Short task: Convert the lines from the one containing "1245x605 pixels." through the end of the records into a numbered list, omitting blank lines. Include both ends and no other lines.

Input data:
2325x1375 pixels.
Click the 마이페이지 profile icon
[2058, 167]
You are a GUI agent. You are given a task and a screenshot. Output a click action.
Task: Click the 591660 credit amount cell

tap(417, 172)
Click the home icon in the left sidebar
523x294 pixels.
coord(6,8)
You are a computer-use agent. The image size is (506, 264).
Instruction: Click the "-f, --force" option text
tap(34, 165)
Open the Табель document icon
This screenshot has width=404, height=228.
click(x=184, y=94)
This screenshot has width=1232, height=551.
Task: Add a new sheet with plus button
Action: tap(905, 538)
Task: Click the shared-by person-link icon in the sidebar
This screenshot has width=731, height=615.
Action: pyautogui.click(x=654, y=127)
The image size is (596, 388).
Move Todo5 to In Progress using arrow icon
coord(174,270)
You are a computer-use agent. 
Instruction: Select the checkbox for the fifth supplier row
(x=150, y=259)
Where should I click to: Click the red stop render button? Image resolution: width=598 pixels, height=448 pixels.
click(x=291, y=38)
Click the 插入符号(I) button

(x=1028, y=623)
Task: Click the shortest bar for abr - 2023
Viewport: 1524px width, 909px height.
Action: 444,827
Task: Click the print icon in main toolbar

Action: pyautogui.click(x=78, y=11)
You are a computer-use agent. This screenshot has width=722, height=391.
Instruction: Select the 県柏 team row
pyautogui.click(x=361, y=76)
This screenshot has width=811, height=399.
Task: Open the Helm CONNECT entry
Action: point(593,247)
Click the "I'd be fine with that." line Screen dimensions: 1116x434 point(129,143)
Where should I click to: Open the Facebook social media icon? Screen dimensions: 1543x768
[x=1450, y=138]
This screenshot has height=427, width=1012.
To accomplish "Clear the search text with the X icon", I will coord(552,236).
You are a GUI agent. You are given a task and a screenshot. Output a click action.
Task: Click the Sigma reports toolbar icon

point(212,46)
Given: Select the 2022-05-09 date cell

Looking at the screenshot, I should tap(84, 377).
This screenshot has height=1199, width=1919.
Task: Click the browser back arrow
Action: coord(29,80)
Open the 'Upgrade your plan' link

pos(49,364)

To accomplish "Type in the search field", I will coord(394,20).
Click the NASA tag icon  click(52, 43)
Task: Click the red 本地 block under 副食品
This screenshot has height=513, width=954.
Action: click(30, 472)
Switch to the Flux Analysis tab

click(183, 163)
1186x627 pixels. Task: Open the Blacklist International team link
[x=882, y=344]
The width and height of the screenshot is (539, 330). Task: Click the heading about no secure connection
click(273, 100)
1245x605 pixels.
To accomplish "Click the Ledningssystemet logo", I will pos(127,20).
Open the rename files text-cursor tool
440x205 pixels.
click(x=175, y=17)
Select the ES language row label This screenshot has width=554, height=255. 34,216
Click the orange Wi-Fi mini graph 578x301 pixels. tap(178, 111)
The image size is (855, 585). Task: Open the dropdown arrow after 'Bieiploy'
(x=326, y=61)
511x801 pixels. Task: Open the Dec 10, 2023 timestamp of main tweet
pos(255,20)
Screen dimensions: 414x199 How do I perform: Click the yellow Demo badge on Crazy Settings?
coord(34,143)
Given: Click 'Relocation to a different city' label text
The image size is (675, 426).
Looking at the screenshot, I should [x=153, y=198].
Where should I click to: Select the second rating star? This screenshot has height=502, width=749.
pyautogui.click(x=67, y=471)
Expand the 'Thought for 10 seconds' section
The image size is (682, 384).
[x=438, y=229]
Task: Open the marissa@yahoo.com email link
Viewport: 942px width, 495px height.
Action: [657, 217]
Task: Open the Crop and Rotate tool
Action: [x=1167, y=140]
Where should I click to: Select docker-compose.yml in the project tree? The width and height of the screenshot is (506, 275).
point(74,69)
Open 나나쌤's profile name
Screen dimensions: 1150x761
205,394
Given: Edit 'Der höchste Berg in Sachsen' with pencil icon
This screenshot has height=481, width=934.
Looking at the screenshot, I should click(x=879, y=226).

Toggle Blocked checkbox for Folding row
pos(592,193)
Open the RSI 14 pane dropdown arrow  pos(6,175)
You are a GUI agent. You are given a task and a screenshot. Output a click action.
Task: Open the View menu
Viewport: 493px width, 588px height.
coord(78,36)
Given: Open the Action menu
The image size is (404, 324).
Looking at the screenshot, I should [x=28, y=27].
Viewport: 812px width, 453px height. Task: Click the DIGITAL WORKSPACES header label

Answer to the task:
1. 1245x605 pixels.
2. To accomplish "Click the Ledningssystemet logo", I will pos(127,20).
3. Open the rename files text-cursor tool
4. 440x205 pixels.
5. click(x=175, y=17)
6. Select the ES language row label This screenshot has width=554, height=255. 34,216
7. Click the orange Wi-Fi mini graph 578x301 pixels. tap(178, 111)
8. The image size is (855, 585). Task: Open the dropdown arrow after 'Bieiploy'
9. (x=326, y=61)
10. 511x801 pixels. Task: Open the Dec 10, 2023 timestamp of main tweet
11. pos(255,20)
12. Screen dimensions: 414x199 How do I perform: Click the yellow Demo badge on Crazy Settings?
13. coord(34,143)
14. Given: Click 'Relocation to a different city' label text
15. The image size is (675, 426).
16. Looking at the screenshot, I should [x=153, y=198].
17. Where should I click to: Select the second rating star? This screenshot has height=502, width=749.
18. pyautogui.click(x=67, y=471)
19. Expand the 'Thought for 10 seconds' section
20. The image size is (682, 384).
21. [x=438, y=229]
22. Task: Open the marissa@yahoo.com email link
23. Viewport: 942px width, 495px height.
24. Action: [657, 217]
25. Task: Open the Crop and Rotate tool
26. Action: [x=1167, y=140]
27. Where should I click to: Select docker-compose.yml in the project tree? The width and height of the screenshot is (506, 275).
28. point(74,69)
29. Open 나나쌤's profile name
30. Screen dimensions: 1150x761
31. 205,394
32. Given: Edit 'Der höchste Berg in Sachsen' with pencil icon
33. This screenshot has height=481, width=934.
34. Looking at the screenshot, I should click(x=879, y=226).
35. Toggle Blocked checkbox for Folding row
36. pos(592,193)
37. Open the RSI 14 pane dropdown arrow  pos(6,175)
38. You are a GUI agent. You are given a task and a screenshot. Output a click action.
39. Task: Open the View menu
40. Viewport: 493px width, 588px height.
41. coord(78,36)
42. Given: Open the Action menu
43. The image size is (404, 324).
44. Looking at the screenshot, I should [x=28, y=27].
45. Viewport: 812px width, 453px height. Task: Click the DIGITAL WORKSPACES header label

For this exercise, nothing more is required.